(Dataset items)
## Begin

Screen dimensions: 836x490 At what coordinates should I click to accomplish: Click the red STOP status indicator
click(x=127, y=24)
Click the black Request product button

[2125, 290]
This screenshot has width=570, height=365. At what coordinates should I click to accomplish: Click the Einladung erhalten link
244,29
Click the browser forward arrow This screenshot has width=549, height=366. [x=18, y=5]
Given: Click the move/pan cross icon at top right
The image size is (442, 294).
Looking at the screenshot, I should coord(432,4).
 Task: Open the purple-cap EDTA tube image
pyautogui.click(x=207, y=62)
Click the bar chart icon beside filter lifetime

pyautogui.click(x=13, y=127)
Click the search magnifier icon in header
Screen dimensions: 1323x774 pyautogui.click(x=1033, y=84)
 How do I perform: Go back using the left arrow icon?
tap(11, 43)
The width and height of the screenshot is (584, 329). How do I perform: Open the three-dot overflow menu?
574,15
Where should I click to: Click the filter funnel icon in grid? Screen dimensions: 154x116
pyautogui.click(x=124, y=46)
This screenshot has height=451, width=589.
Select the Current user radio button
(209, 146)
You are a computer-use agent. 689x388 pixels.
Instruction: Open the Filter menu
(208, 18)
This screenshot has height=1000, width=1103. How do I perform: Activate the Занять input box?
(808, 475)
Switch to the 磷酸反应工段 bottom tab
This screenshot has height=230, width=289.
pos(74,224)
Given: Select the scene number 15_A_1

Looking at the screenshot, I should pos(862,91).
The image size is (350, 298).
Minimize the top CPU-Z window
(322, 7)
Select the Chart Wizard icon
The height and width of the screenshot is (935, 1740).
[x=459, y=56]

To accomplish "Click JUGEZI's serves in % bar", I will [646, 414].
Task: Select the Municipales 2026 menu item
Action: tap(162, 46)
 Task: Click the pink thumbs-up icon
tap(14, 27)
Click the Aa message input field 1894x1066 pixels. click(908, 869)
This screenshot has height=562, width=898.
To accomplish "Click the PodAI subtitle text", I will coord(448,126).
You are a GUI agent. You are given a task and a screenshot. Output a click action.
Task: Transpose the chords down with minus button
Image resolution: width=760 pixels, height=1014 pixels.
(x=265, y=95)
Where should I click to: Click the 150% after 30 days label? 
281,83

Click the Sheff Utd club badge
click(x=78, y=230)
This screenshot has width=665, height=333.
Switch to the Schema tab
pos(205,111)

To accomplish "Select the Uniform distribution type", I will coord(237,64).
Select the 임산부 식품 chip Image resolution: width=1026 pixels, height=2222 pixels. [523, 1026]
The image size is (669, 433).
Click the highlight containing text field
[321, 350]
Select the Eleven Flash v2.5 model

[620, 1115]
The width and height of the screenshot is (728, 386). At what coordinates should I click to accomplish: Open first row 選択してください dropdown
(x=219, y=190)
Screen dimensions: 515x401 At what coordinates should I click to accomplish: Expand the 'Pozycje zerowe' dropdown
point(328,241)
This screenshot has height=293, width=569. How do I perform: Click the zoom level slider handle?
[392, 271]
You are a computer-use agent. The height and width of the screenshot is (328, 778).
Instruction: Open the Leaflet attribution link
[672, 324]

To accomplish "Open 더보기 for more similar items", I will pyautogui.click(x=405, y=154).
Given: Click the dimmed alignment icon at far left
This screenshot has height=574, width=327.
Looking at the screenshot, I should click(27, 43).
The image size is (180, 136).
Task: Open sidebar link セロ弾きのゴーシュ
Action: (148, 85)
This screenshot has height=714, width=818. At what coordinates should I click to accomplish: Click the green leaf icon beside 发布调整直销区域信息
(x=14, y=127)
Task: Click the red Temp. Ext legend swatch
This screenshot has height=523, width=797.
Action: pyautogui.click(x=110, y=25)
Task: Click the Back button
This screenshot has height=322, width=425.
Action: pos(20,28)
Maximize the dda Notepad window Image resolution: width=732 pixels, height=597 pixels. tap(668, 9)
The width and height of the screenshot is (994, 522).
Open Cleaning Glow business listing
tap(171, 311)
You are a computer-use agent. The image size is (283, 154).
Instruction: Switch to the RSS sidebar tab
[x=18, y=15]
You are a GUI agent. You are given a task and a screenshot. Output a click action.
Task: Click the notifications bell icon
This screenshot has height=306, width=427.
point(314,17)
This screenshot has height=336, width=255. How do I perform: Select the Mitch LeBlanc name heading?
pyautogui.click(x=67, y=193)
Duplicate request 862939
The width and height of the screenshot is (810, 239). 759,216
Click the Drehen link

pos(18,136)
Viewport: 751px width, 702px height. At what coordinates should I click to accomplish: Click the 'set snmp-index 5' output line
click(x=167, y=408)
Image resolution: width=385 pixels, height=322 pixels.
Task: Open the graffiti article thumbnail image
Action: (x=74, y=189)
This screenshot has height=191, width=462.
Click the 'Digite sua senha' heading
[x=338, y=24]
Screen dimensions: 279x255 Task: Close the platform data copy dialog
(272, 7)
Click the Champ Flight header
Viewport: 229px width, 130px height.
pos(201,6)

## End

→ EXERCISE INSTRUCTIONS: Write out the material verbatim, from its first line up to and including the line containing "pyautogui.click(x=13, y=127)".

→ ANSWER FOR THIS EXERCISE:
Screen dimensions: 836x490 At what coordinates should I click to accomplish: Click the red STOP status indicator
click(x=127, y=24)
Click the black Request product button

[2125, 290]
This screenshot has width=570, height=365. At what coordinates should I click to accomplish: Click the Einladung erhalten link
244,29
Click the browser forward arrow This screenshot has width=549, height=366. [x=18, y=5]
Given: Click the move/pan cross icon at top right
The image size is (442, 294).
Looking at the screenshot, I should coord(432,4).
 Task: Open the purple-cap EDTA tube image
pyautogui.click(x=207, y=62)
Click the bar chart icon beside filter lifetime

pyautogui.click(x=13, y=127)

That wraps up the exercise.